# Moving to Bologna with Turkish wife - visa advice needed



## Sais89 (Jun 17, 2015)

Hi,

I am Finnish EU national who lives in Turkey. I recently married a Turkish woman. I was accepted to study at Johns Hopkins SAIS in Bologna, Italy. We will move there this August.

I need to get my wife a visa and residency permit for Italy. From researching online, I understand that she has the right to a free and speedy entry visa because she is my spouse. However, she called the embassy twice and got different answers. They told her that she needs to apply for a tourist visa, provide proof of financial support. We also asked a travel agency and got a similar answer. 

I get the feeling that the people she talked to (who were Turkish), did not know what they were talking about completely. Can anyone offer some advice about what my wife and I should do?

Thank you!


----------



## BBCWatcher (Dec 28, 2012)

Yes, she'll need a visa assuming she's a Turkish passport holder. Italy has outsourced its visa processing in Turkey to iDATA. Go to this Web site for all details (including forms) and to make an appointment. (Click on a different language at the top right if desired, though it appears English isn't working quite right.) The visa type she'll need is "family reunion (national)."


----------



## Bevdeforges (Nov 16, 2007)

Maybe, but many of the EU countries only require a "tourist" visa (i.e. a 90 day Schengen visa) for the spouse of an EU national to "join" their spouse in residence in the country.

I admit to not knowing the details for Italy, but take a look at the europa.eu page here: Non-EU family members
Cheers,
Bev


----------



## BBCWatcher (Dec 28, 2012)

Bevdeforges said:


> Maybe, but many of the EU countries only require a "tourist" visa (i.e. a 90 day Schengen visa) for the spouse of an EU national to "join" their spouse in residence in the country.


There's not actually a visa requirement at all for residence with an EU spouse -- at least not any more than there's a requirement to be born in order to take piano lessons, for example. There is a requirement for a Turkish passport holder to have a visa to travel to Italy _for any purpose whatsoever_.

Given that, I see no point in not telling the truth. The purpose of travel is family (re)unification, so tell the visa agency that.


----------

◆ Tasks
1. Transcribe word for word the part of the Bologna visa thread starting at "There's not actually" and ending at "any purpose whatsoever_.".
2. List each distinct username that posts in the Bologna visa thread, naming each one once.

◆ Information shown
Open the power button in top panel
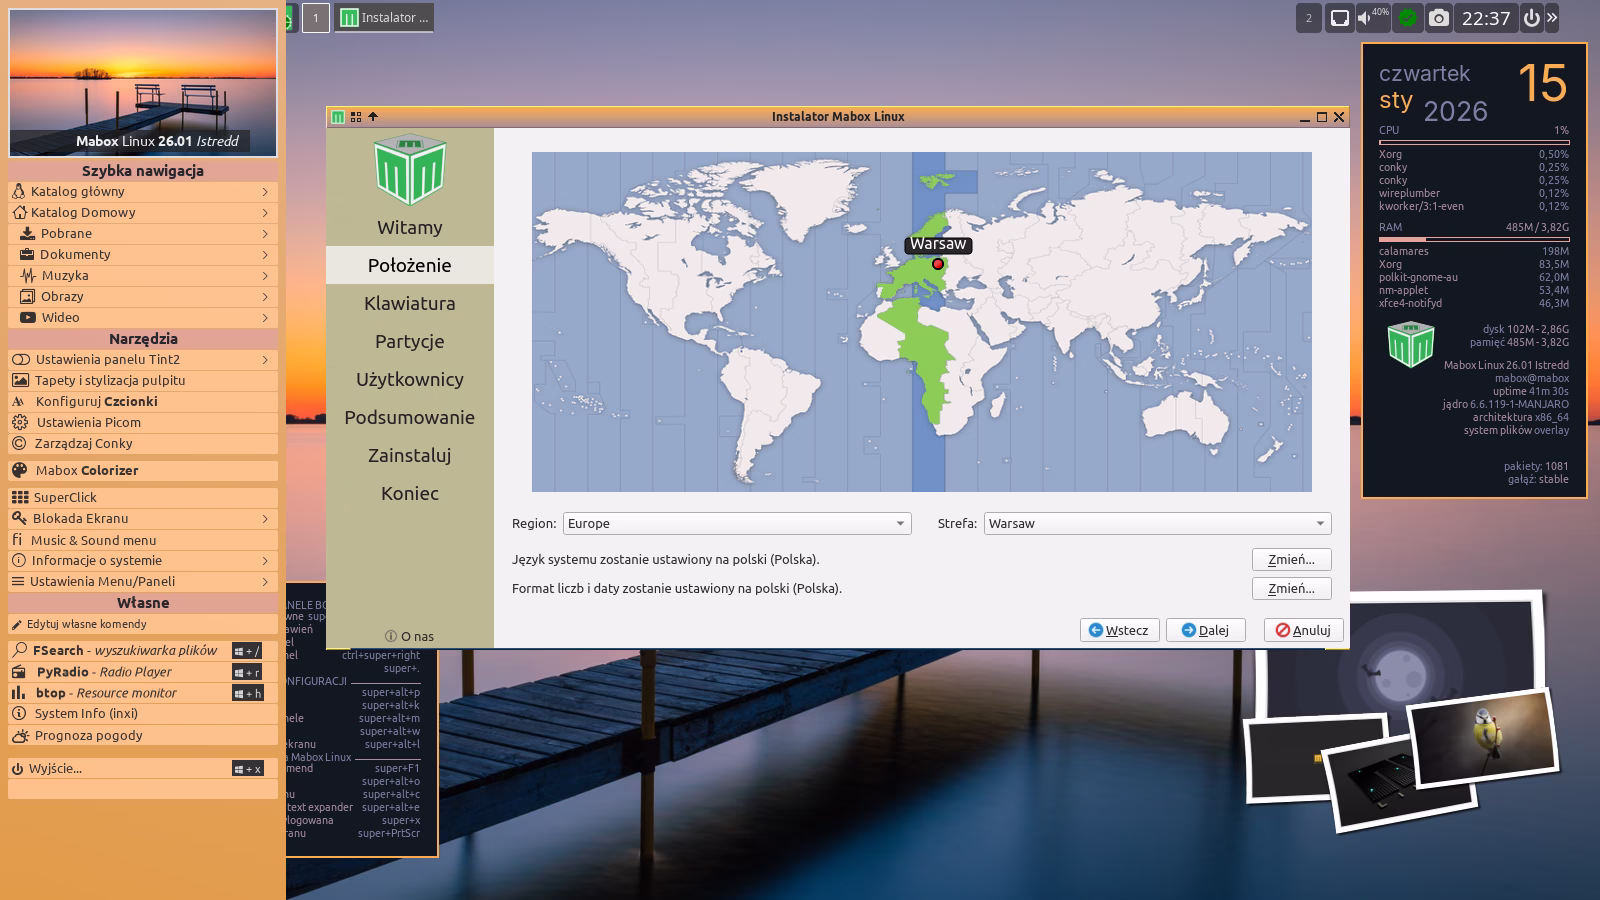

◆ Answers by task
1.
There's not actually a visa requirement at all for residence with an EU spouse -- at least not any more than there's a requirement to be born in order to take piano lessons, for example. There is a requirement for a Turkish passport holder to have a visa to travel to Italy _for any purpose whatsoever_.

2. Sais89, BBCWatcher, Bevdeforges